Goal of the exercise
Each entry should be quoted word for word, including every mark of punctuation.

══ Dataset extract ══

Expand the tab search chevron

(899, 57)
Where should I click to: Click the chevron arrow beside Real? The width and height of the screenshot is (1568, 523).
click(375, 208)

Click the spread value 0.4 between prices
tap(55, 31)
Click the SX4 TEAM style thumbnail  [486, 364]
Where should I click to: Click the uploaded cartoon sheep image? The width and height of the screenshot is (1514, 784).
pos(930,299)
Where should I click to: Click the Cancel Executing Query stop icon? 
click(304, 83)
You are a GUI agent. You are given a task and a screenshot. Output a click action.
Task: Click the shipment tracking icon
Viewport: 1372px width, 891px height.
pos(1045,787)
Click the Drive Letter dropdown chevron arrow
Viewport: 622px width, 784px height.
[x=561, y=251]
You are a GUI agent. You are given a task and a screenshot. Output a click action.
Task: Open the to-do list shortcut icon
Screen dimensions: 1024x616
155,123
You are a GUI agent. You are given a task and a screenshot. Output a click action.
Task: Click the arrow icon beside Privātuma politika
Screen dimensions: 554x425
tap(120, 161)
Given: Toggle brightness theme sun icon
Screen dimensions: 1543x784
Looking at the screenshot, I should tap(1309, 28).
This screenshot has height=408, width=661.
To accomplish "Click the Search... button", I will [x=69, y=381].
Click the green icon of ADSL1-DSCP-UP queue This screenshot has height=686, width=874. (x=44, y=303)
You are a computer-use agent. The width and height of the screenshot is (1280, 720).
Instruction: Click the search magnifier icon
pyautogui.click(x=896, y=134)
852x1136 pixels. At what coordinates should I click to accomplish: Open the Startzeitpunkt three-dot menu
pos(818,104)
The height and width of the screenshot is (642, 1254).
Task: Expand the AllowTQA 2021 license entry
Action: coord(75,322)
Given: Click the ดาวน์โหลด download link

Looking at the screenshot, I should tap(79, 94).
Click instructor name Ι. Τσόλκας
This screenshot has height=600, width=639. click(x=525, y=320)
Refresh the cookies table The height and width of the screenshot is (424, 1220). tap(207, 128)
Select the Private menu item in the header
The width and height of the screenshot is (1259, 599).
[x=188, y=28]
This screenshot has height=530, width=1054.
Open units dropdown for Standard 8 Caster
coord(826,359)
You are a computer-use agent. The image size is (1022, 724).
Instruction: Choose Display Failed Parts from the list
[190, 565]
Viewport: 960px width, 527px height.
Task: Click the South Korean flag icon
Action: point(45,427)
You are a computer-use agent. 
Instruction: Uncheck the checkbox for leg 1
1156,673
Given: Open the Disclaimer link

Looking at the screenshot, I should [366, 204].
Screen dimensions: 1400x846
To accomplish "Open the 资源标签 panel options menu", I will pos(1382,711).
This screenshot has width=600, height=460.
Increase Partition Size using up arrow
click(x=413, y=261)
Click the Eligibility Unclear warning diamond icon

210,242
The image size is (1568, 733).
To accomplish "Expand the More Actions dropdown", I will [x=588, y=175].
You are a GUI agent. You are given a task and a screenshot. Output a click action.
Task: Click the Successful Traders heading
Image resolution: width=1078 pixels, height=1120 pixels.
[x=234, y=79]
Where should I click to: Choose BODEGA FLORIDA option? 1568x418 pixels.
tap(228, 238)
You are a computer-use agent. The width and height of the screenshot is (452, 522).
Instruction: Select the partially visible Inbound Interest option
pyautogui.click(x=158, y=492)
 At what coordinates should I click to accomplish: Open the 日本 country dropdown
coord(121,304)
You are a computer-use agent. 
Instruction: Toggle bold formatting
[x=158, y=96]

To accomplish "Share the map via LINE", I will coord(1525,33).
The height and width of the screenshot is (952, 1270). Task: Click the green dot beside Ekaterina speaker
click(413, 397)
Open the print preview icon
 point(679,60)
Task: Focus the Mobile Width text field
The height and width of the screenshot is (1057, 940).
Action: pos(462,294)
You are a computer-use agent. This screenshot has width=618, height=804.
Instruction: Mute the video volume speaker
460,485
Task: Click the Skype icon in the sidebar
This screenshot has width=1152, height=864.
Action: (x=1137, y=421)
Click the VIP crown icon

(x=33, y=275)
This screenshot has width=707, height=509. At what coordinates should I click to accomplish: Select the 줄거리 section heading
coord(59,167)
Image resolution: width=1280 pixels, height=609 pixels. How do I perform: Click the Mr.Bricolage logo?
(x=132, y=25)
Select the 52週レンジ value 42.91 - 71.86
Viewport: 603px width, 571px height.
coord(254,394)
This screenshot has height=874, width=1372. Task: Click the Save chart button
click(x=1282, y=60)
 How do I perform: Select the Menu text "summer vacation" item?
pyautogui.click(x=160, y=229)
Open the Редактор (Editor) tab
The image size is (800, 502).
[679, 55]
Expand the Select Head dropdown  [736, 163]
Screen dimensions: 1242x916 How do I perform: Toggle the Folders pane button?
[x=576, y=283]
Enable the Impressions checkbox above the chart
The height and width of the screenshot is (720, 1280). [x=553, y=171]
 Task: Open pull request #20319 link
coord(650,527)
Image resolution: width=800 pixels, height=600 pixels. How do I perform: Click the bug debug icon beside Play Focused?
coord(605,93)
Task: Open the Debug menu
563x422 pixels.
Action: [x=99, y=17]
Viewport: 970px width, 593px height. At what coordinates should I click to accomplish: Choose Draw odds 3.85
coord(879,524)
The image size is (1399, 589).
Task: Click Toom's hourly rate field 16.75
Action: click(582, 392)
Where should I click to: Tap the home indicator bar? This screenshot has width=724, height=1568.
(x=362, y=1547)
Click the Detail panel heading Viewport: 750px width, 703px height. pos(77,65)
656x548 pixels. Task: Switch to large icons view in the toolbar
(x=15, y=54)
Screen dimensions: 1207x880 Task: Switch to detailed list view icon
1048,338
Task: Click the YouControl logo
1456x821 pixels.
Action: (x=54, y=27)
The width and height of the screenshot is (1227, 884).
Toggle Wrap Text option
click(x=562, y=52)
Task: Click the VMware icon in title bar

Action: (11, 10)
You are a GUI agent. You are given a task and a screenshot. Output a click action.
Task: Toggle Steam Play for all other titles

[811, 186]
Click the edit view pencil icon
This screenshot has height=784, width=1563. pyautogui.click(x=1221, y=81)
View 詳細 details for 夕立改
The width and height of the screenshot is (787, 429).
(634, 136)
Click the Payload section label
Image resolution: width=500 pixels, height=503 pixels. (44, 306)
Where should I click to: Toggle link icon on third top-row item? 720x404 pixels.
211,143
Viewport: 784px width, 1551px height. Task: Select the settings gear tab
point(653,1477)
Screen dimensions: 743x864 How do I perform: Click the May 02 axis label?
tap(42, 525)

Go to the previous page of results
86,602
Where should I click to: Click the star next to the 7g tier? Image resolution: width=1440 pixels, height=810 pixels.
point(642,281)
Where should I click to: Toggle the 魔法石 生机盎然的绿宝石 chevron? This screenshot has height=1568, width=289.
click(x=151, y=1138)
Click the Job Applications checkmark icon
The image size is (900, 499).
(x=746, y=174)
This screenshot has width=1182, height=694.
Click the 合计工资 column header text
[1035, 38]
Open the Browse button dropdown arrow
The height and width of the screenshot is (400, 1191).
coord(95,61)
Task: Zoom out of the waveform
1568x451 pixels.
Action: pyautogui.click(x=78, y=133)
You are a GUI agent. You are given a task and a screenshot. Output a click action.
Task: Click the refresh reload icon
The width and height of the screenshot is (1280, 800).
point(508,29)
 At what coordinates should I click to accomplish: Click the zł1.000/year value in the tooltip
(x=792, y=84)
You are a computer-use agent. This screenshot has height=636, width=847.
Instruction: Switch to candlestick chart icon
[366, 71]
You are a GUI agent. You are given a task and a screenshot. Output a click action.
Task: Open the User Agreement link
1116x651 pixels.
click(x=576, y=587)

═══

Written response
Expand the tab search chevron

(899, 57)
Where should I click to: Click the chevron arrow beside Real? The width and height of the screenshot is (1568, 523).
click(375, 208)

Click the spread value 0.4 between prices
tap(55, 31)
Click the SX4 TEAM style thumbnail  [486, 364]
Where should I click to: Click the uploaded cartoon sheep image? The width and height of the screenshot is (1514, 784).
pos(930,299)
Where should I click to: Click the Cancel Executing Query stop icon? 
click(304, 83)
You are a GUI agent. You are given a task and a screenshot. Output a click action.
Task: Click the shipment tracking icon
Viewport: 1372px width, 891px height.
pos(1045,787)
Click the Drive Letter dropdown chevron arrow
Viewport: 622px width, 784px height.
[x=561, y=251]
You are a GUI agent. You are given a task and a screenshot. Output a click action.
Task: Open the to-do list shortcut icon
Screen dimensions: 1024x616
155,123
You are a GUI agent. You are given a task and a screenshot. Output a click action.
Task: Click the arrow icon beside Privātuma politika
Screen dimensions: 554x425
tap(120, 161)
Given: Toggle brightness theme sun icon
Screen dimensions: 1543x784
Looking at the screenshot, I should tap(1309, 28).
This screenshot has height=408, width=661.
To accomplish "Click the Search... button", I will [x=69, y=381].
Click the green icon of ADSL1-DSCP-UP queue This screenshot has height=686, width=874. (x=44, y=303)
You are a computer-use agent. The width and height of the screenshot is (1280, 720).
Instruction: Click the search magnifier icon
pyautogui.click(x=896, y=134)
852x1136 pixels. At what coordinates should I click to accomplish: Open the Startzeitpunkt three-dot menu
pos(818,104)
The height and width of the screenshot is (642, 1254).
Task: Expand the AllowTQA 2021 license entry
Action: coord(75,322)
Given: Click the ดาวน์โหลด download link

Looking at the screenshot, I should tap(79, 94).
Click instructor name Ι. Τσόλκας
This screenshot has height=600, width=639. click(x=525, y=320)
Refresh the cookies table The height and width of the screenshot is (424, 1220). tap(207, 128)
Select the Private menu item in the header
The width and height of the screenshot is (1259, 599).
[x=188, y=28]
This screenshot has height=530, width=1054.
Open units dropdown for Standard 8 Caster
coord(826,359)
You are a computer-use agent. The image size is (1022, 724).
Instruction: Choose Display Failed Parts from the list
[190, 565]
Viewport: 960px width, 527px height.
Task: Click the South Korean flag icon
Action: point(45,427)
You are a computer-use agent. 
Instruction: Uncheck the checkbox for leg 1
1156,673
Given: Open the Disclaimer link

Looking at the screenshot, I should [366, 204].
Screen dimensions: 1400x846
To accomplish "Open the 资源标签 panel options menu", I will pos(1382,711).
This screenshot has width=600, height=460.
Increase Partition Size using up arrow
click(x=413, y=261)
Click the Eligibility Unclear warning diamond icon

210,242
The image size is (1568, 733).
To accomplish "Expand the More Actions dropdown", I will [x=588, y=175].
You are a GUI agent. You are given a task and a screenshot. Output a click action.
Task: Click the Successful Traders heading
Image resolution: width=1078 pixels, height=1120 pixels.
[x=234, y=79]
Where should I click to: Choose BODEGA FLORIDA option? 1568x418 pixels.
tap(228, 238)
You are a computer-use agent. The width and height of the screenshot is (452, 522).
Instruction: Select the partially visible Inbound Interest option
pyautogui.click(x=158, y=492)
 At what coordinates should I click to accomplish: Open the 日本 country dropdown
coord(121,304)
You are a computer-use agent. 
Instruction: Toggle bold formatting
[x=158, y=96]

To accomplish "Share the map via LINE", I will coord(1525,33).
The height and width of the screenshot is (952, 1270). Task: Click the green dot beside Ekaterina speaker
click(413, 397)
Open the print preview icon
 point(679,60)
Task: Focus the Mobile Width text field
The height and width of the screenshot is (1057, 940).
Action: pos(462,294)
You are a computer-use agent. This screenshot has width=618, height=804.
Instruction: Mute the video volume speaker
460,485
Task: Click the Skype icon in the sidebar
This screenshot has width=1152, height=864.
Action: (x=1137, y=421)
Click the VIP crown icon

(x=33, y=275)
This screenshot has width=707, height=509. At what coordinates should I click to accomplish: Select the 줄거리 section heading
coord(59,167)
Image resolution: width=1280 pixels, height=609 pixels. How do I perform: Click the Mr.Bricolage logo?
(x=132, y=25)
Select the 52週レンジ value 42.91 - 71.86
Viewport: 603px width, 571px height.
coord(254,394)
This screenshot has height=874, width=1372. Task: Click the Save chart button
click(x=1282, y=60)
 How do I perform: Select the Menu text "summer vacation" item?
pyautogui.click(x=160, y=229)
Open the Редактор (Editor) tab
The image size is (800, 502).
[679, 55]
Expand the Select Head dropdown  [736, 163]
Screen dimensions: 1242x916 How do I perform: Toggle the Folders pane button?
[x=576, y=283]
Enable the Impressions checkbox above the chart
The height and width of the screenshot is (720, 1280). [x=553, y=171]
 Task: Open pull request #20319 link
coord(650,527)
Image resolution: width=800 pixels, height=600 pixels. How do I perform: Click the bug debug icon beside Play Focused?
coord(605,93)
Task: Open the Debug menu
563x422 pixels.
Action: [x=99, y=17]
Viewport: 970px width, 593px height. At what coordinates should I click to accomplish: Choose Draw odds 3.85
coord(879,524)
The image size is (1399, 589).
Task: Click Toom's hourly rate field 16.75
Action: click(582, 392)
Where should I click to: Tap the home indicator bar? This screenshot has width=724, height=1568.
(x=362, y=1547)
Click the Detail panel heading Viewport: 750px width, 703px height. pos(77,65)
656x548 pixels. Task: Switch to large icons view in the toolbar
(x=15, y=54)
Screen dimensions: 1207x880 Task: Switch to detailed list view icon
1048,338
Task: Click the YouControl logo
1456x821 pixels.
Action: (x=54, y=27)
The width and height of the screenshot is (1227, 884).
Toggle Wrap Text option
click(x=562, y=52)
Task: Click the VMware icon in title bar

Action: (11, 10)
You are a GUI agent. You are given a task and a screenshot. Output a click action.
Task: Toggle Steam Play for all other titles

[811, 186]
Click the edit view pencil icon
This screenshot has height=784, width=1563. pyautogui.click(x=1221, y=81)
View 詳細 details for 夕立改
The width and height of the screenshot is (787, 429).
(634, 136)
Click the Payload section label
Image resolution: width=500 pixels, height=503 pixels. (44, 306)
Where should I click to: Toggle link icon on third top-row item? 720x404 pixels.
211,143
Viewport: 784px width, 1551px height. Task: Select the settings gear tab
point(653,1477)
Screen dimensions: 743x864 How do I perform: Click the May 02 axis label?
tap(42, 525)

Go to the previous page of results
86,602
Where should I click to: Click the star next to the 7g tier? Image resolution: width=1440 pixels, height=810 pixels.
point(642,281)
Where should I click to: Toggle the 魔法石 生机盎然的绿宝石 chevron? This screenshot has height=1568, width=289.
click(x=151, y=1138)
Click the Job Applications checkmark icon
The image size is (900, 499).
(x=746, y=174)
This screenshot has width=1182, height=694.
Click the 合计工资 column header text
[1035, 38]
Open the Browse button dropdown arrow
The height and width of the screenshot is (400, 1191).
coord(95,61)
Task: Zoom out of the waveform
1568x451 pixels.
Action: pyautogui.click(x=78, y=133)
You are a GUI agent. You are given a task and a screenshot. Output a click action.
Task: Click the refresh reload icon
The width and height of the screenshot is (1280, 800).
point(508,29)
 At what coordinates should I click to accomplish: Click the zł1.000/year value in the tooltip
(x=792, y=84)
You are a computer-use agent. This screenshot has height=636, width=847.
Instruction: Switch to candlestick chart icon
[366, 71]
You are a GUI agent. You are given a task and a screenshot. Output a click action.
Task: Open the User Agreement link
1116x651 pixels.
click(x=576, y=587)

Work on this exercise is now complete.